COURT. Q. It does not take a man long to change his dress? A. No - I did not know where he was at seven o’clock that evening; I remember the 14th of March, as it was a very wet day - I was remarking to him about his having his breeches on, and I thought trousers would have been more proper.

JURY. Q. Did you never see him in the week day with a cap on? A. Yes, with an old cap, which is here now, but not the one produced by the officer.

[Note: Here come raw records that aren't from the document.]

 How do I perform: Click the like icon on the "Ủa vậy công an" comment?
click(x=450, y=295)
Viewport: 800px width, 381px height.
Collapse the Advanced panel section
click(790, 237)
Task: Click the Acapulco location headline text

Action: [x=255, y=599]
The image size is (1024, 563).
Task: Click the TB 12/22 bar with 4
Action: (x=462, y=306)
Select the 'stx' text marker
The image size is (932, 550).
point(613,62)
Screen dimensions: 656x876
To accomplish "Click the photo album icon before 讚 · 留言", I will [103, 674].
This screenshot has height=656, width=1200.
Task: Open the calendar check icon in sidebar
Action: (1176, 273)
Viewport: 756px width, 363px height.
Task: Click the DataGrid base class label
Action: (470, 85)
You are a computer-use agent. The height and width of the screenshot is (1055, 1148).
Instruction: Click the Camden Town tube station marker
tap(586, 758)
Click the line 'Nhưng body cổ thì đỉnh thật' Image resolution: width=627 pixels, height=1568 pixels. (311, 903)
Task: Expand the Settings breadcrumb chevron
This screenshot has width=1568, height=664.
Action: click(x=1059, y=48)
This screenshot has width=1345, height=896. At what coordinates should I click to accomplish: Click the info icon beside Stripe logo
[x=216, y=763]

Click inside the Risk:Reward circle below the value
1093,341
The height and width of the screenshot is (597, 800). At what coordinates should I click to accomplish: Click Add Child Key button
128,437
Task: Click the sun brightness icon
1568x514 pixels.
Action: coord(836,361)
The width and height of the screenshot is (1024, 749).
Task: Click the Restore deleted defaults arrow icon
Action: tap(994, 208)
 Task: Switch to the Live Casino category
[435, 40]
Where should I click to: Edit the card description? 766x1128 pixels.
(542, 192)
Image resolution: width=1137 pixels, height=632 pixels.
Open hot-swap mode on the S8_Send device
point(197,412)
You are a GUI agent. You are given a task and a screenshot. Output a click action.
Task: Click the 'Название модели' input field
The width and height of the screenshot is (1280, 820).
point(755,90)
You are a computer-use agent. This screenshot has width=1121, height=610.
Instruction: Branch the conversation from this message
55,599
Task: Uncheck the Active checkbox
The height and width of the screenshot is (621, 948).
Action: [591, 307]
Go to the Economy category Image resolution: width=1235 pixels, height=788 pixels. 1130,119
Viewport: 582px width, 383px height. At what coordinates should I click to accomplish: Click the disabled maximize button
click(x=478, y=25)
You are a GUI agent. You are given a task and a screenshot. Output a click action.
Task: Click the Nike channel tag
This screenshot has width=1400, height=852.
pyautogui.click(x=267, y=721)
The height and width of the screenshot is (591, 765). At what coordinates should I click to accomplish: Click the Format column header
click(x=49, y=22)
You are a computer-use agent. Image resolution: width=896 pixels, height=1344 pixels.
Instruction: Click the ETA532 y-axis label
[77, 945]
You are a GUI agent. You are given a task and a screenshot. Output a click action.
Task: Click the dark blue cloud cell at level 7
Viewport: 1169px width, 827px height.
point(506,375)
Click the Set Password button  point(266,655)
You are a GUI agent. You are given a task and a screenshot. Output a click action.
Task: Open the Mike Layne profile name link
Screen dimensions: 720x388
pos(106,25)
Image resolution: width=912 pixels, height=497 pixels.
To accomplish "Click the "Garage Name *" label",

JOHN GOODHAND . I am coach-washer at the Golden Cross - I have known the prisoner for the last seven months; he was employed there every day up to the time he was taken. I saw him on the 14th of March there - he had a hat on, a fustian jacket, and knee-breeches, which was his general working dress; I saw him as late as seven o’clock that evening - I never saw him in a pair of dark trousers in my life.

COURT. Q. Did you ever see him with this cap? A. I did the morning he bought it, but I never saw it on his head; I have seen him with this old cap - I have seen him wear a comforter, but I do not know whether it was this or another.

GUILTY . Aged 23. - Transported for Seven Years .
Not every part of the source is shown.